GIVEN RECORDS:
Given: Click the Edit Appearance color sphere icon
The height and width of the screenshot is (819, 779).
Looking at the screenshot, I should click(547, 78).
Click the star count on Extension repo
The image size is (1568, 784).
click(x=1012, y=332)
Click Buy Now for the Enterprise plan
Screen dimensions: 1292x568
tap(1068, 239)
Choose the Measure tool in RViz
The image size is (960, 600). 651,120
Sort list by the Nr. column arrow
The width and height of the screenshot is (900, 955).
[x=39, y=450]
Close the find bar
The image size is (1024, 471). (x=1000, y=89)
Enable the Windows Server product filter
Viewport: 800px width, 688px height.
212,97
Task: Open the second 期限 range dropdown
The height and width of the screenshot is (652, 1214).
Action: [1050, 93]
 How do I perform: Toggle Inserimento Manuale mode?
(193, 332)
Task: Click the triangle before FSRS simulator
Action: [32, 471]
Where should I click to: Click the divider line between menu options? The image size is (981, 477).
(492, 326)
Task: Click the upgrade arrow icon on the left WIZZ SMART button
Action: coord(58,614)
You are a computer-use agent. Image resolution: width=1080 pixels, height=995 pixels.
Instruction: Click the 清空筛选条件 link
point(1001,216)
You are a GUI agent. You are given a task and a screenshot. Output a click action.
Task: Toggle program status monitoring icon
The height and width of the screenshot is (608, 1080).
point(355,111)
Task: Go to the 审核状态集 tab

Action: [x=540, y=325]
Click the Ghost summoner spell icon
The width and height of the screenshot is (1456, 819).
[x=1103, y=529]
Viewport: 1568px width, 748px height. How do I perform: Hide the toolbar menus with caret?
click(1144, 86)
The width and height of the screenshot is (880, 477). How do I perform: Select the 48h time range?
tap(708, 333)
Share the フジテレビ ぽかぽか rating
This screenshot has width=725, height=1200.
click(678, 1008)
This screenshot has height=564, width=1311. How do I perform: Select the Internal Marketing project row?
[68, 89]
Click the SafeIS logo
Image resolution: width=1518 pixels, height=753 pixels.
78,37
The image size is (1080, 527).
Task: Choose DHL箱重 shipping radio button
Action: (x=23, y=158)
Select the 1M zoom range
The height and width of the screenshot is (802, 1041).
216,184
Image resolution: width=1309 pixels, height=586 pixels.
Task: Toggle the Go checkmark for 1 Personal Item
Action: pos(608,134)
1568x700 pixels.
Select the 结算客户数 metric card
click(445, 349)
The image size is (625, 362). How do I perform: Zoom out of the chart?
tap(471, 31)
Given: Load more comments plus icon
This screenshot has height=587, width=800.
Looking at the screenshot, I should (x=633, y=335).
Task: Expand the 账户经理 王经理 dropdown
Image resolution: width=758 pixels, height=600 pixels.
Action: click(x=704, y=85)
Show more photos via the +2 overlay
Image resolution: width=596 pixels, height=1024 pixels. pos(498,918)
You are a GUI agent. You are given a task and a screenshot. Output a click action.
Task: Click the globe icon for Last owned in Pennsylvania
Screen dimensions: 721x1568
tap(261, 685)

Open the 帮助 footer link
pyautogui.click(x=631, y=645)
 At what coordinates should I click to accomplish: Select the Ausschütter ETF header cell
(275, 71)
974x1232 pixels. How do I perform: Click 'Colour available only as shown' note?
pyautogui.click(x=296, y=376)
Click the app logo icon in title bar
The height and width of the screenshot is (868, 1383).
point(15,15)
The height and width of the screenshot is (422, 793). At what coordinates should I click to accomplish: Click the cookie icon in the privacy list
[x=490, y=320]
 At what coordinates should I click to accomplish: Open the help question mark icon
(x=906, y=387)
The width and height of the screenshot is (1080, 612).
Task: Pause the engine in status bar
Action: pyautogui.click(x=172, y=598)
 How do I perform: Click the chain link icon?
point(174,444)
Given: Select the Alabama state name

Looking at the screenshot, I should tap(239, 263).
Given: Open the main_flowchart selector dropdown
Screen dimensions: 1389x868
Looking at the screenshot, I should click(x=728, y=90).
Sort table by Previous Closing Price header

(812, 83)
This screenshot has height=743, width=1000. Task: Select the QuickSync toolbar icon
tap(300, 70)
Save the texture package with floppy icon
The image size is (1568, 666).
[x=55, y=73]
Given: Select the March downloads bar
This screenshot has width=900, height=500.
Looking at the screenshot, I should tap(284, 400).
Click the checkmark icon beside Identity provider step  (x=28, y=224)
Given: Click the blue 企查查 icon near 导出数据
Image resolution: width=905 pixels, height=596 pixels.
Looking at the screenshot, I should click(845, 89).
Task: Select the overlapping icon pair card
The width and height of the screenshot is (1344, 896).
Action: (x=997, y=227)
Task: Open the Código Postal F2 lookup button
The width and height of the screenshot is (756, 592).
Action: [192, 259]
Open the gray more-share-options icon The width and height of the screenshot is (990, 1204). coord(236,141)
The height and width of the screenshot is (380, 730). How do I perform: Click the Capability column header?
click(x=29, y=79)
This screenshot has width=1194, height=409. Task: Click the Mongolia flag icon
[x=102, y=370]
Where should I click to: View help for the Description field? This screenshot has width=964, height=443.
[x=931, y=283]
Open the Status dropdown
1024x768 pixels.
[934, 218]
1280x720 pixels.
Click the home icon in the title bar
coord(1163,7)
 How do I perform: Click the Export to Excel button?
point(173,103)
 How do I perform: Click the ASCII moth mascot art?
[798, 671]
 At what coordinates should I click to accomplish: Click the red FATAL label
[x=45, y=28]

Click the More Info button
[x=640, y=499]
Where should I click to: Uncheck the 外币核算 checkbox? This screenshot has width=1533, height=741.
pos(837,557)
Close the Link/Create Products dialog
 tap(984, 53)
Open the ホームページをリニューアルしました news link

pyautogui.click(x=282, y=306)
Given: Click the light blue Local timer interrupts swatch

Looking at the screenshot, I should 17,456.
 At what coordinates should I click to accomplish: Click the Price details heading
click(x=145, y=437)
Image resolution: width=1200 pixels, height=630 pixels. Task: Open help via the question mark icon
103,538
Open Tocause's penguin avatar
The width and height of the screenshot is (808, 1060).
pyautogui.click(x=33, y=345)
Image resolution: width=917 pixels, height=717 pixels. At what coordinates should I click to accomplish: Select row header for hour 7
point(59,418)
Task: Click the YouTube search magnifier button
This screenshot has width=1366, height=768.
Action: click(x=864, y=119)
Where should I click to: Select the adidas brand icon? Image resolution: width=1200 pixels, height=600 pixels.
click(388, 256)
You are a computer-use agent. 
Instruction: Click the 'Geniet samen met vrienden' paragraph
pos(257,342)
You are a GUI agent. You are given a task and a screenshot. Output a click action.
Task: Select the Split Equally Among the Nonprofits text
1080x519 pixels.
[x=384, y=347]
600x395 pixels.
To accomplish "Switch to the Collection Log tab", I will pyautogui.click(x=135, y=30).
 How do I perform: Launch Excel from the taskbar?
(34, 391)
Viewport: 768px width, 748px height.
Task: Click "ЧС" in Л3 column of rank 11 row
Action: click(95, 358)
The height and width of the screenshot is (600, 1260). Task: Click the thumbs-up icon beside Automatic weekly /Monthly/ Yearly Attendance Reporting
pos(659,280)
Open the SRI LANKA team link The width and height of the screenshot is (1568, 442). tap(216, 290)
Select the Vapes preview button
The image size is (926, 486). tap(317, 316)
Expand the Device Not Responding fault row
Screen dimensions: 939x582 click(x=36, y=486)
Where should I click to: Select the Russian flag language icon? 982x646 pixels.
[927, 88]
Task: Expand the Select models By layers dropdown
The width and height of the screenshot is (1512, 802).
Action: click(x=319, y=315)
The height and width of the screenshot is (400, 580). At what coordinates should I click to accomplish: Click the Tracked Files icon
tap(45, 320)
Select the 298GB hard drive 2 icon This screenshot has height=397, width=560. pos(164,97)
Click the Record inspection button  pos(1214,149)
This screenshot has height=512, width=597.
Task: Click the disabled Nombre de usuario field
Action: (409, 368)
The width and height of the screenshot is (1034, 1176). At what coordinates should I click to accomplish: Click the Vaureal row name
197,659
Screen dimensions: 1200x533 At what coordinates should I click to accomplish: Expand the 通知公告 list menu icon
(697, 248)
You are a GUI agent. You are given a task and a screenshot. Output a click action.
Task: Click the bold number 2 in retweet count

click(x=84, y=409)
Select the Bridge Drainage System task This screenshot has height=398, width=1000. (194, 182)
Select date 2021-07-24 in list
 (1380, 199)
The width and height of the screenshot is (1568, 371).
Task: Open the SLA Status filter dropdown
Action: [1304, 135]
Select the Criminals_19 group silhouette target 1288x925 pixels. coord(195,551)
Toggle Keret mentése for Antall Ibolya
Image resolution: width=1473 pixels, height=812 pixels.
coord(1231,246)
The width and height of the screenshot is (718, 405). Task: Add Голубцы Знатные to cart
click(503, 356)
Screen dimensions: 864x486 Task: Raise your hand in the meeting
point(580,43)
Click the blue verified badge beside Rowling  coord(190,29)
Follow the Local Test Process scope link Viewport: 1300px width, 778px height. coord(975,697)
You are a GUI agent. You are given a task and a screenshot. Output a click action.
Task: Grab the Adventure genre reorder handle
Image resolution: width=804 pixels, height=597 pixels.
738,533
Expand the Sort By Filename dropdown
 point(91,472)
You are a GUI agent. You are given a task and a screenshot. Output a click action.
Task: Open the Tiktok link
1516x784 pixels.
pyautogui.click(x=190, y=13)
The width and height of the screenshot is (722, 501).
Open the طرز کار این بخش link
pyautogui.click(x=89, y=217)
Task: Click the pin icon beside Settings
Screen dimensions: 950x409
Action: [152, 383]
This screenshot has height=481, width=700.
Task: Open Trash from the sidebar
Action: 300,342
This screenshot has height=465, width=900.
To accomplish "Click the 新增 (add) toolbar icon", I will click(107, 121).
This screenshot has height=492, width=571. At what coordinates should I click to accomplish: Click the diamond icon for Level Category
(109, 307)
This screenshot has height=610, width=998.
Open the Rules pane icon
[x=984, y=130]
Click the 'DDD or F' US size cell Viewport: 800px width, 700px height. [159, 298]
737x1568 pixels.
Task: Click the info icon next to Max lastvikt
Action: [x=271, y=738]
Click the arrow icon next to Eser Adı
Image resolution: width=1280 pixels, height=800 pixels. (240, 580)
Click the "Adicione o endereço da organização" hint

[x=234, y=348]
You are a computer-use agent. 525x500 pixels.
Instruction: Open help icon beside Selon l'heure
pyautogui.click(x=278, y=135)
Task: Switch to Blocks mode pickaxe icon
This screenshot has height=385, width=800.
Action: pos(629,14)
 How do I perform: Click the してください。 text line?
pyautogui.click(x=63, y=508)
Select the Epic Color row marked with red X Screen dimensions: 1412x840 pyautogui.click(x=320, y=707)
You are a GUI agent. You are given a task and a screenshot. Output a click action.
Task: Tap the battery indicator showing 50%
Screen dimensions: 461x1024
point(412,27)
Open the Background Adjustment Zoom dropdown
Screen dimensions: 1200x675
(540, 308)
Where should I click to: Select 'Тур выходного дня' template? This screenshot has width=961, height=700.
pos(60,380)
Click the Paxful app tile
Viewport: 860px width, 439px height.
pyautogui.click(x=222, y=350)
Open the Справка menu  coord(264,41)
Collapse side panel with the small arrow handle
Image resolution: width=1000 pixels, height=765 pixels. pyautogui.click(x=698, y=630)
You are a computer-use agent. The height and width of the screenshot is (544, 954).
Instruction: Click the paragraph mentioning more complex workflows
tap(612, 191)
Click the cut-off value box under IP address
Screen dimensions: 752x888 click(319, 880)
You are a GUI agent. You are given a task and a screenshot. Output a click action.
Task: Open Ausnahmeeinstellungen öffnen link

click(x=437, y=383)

WORK TO COMPLETE: Your task is to retype the entries verbatim, starting with the line that holds "Where should I click to: Select 'Тур" and stopping after the line that holds "Open the Справка".

PROBLEM SOLUTION:
Where should I click to: Select 'Тур выходного дня' template? This screenshot has width=961, height=700.
pos(60,380)
Click the Paxful app tile
Viewport: 860px width, 439px height.
pyautogui.click(x=222, y=350)
Open the Справка menu  coord(264,41)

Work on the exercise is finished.